Para o presidente da CEP, que termina o seu mandato neste mês de abril, a Igreja fez o que devia ao promover o estudo sobre os abusos – que admite ter sido um “murro no estômago” que a Igreja e a sociedade “precisavam –, e depois ao criar estruturas de acompanhamento das vítimas.
“Acho que a Igreja fez aquilo que devia ter feito nestes anos. Alguma coisa está a mudar nas próprias instituições, mas é preciso criar uma cultura nova a respeito disto. Isto não pode acontecer, e se acontece, tem de ser tratado convenientemente”, sublinha.
Grupo Vita? "Precisamos de um organismo que tenha alguma autonomia"

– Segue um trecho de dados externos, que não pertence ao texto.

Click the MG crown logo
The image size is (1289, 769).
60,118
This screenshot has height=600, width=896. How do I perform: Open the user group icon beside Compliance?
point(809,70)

Sobre a continuidade do Grupo Vita, D. José Ornelas recorda que o organismo liderado pela psicóloga Rute Agulhas “tem contrato até junho” e prefere não se pronunciar neste momento,
Remete o assunto para a Assembleia Plenária da Conferência Episcopal, que neste mês de abril vai eleger novos representantes dos bispos. Mas considera que a Igreja deve ter “um organismo” dedicado a estas questões, e com “alguma autonomia”.
“A opinião que eu tenho, muito clara, é que nós precisamos de uma coordenação. Pode ser esta equipa, pode ser outra, precisamos de um organismo que tenha alguma autonomia, mas que é da Conferência Episcopal, e que tenha sempre no radar estas questões.”
O combate aos abusos não se encerra com estes processos de compensação, garante D. José Ornelas, que defende que a Igreja deve saber ouvir os alertas, como os que o Grupo Vita fez no relatório de atividades, em janeiro, quando falou da "falta de coordenação" e de "prestação de contas" por parte das comissões diocesanas.